النتائج (
العربية) 2:
[نسخ]نسخ!
HEFFNER: I’m Richard Heffner, your host on THE OPEN MIND and my guest today, who I count among the most decent and concerned human beings as well as a dear friend and dedicated public servant, is Sol Wachtler, the former Chief Judge of the State of New York. Now Judge Wachtler’s new Random House volume, After the Madness: a Judge’s Own Prison Memoir, is the compelling and, in our times, too frequent story of tragically unrecognized, undiagnosed, and untreated mental illness compounded in this instance by naivite and massive doses of self-medication followed finally, and almost inexorably, by crime and then punishment; punishment that many of us thought, reflected others’ personal and political imperatives and ambitions, but was really blind and indifferent to human frailty, particularly to the pain of mental illness. Now, writer Tom Wolfe says about Sol Wachtler’s book that “it is the riveting prison diary of one of America’s most powerful judges who fell abruptly into the abyss of the criminal justice system; Fascinating observations about crime and punishment, many of them startling, some of them bitterly funny”. So that I want to begin our program now by asking Judge Wachtler to what extent he would now also refer to the abyss of the criminal justice system. How do you respond to that phrase?
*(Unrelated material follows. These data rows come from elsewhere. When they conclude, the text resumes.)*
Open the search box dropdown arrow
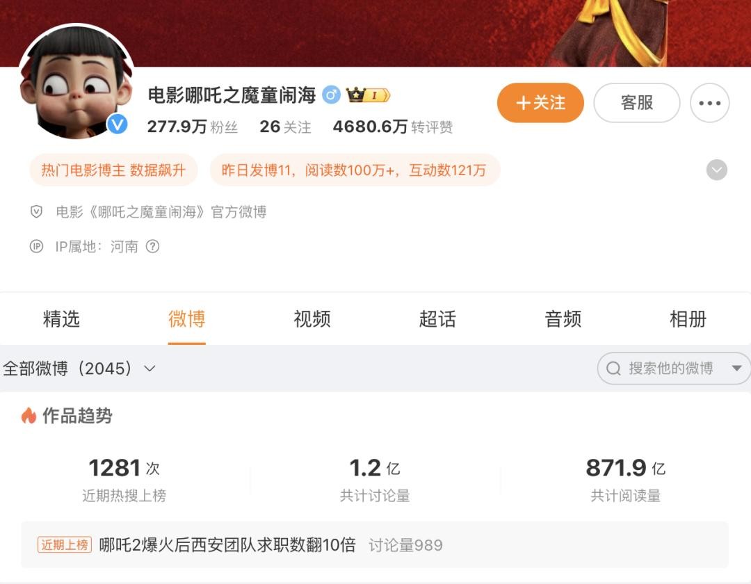Image resolution: width=751 pixels, height=584 pixels. pyautogui.click(x=736, y=368)
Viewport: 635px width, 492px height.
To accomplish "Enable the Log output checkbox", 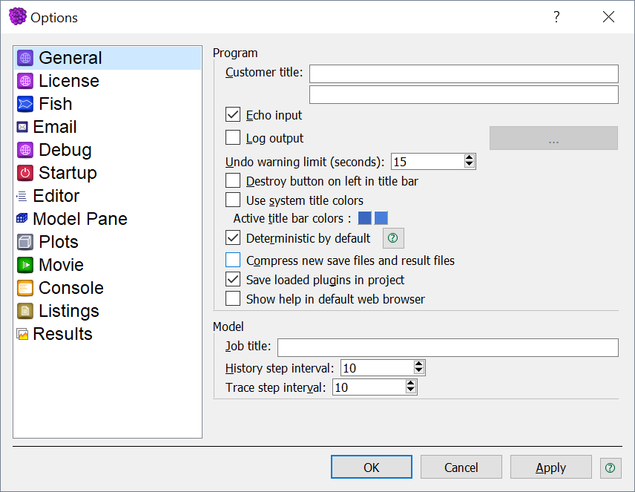I will point(233,137).
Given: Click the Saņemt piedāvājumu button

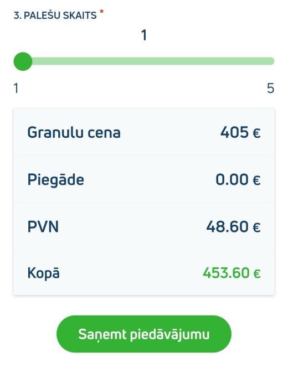Looking at the screenshot, I should coord(144,334).
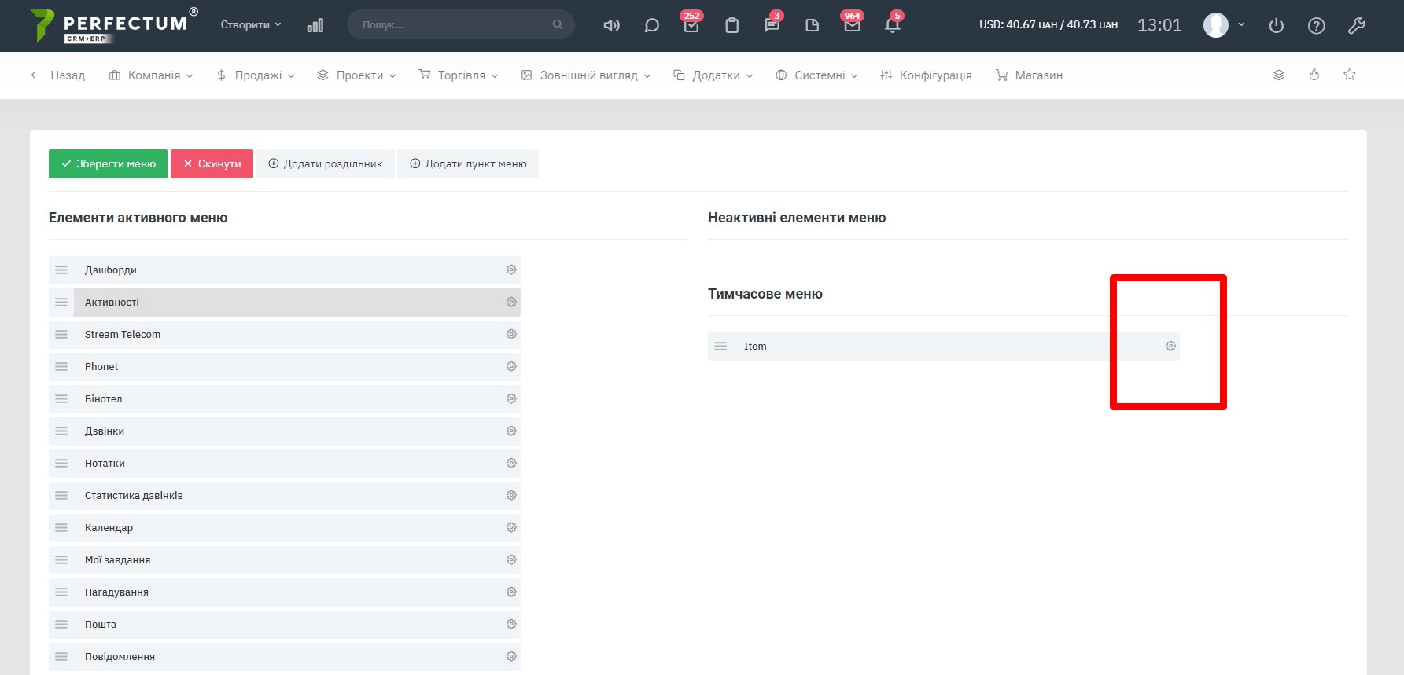
Task: Click gear icon on temporary Item row
Action: tap(1170, 347)
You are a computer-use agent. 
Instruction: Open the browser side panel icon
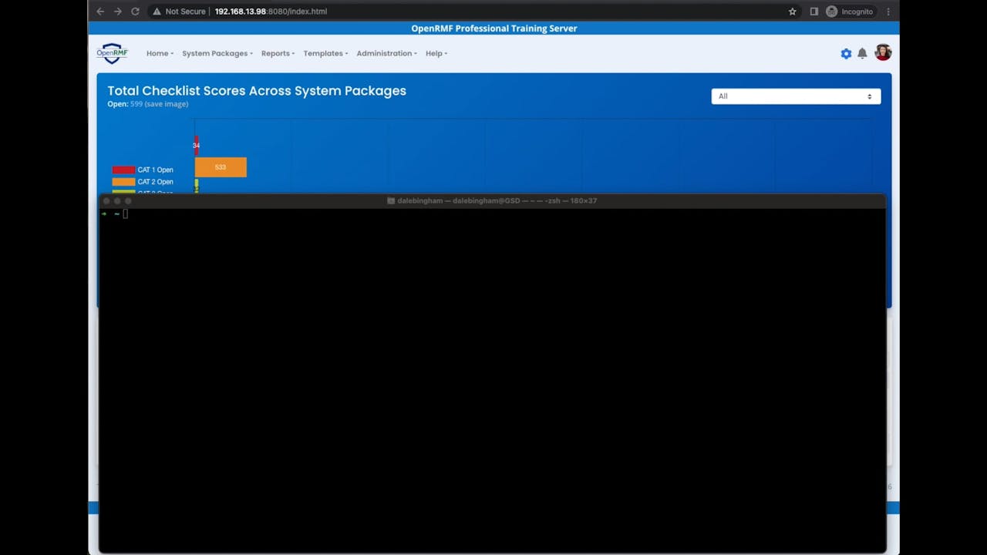tap(814, 12)
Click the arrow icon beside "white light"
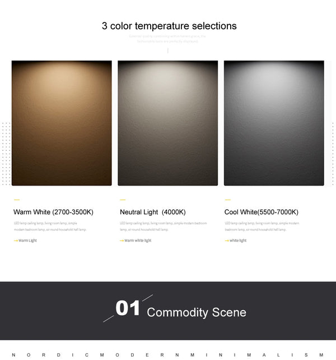 (227, 241)

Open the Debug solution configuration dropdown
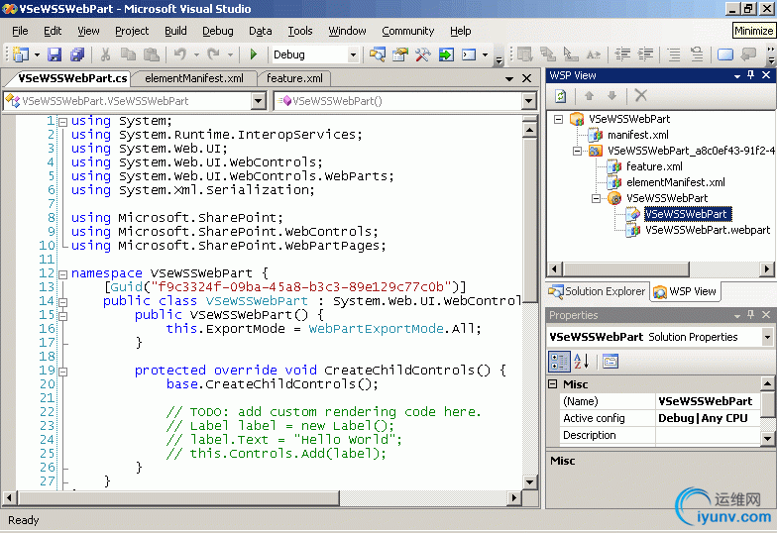[x=354, y=54]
WACHTLER: Well, abyss is a very apt description of being in prison. It’s humiliating, it’s dehumanizing. It’s the kind of experience that I would wish for no one. Unfortunately, the popular mythology out there is that prisons are country clubs. They refer to some prisons as “Club Feds”. They talk about a life of ease. But it’s none of those things. It’s an abyss and a terrible place to be. And actually prison should be a terrible place to be. It’s for punishment.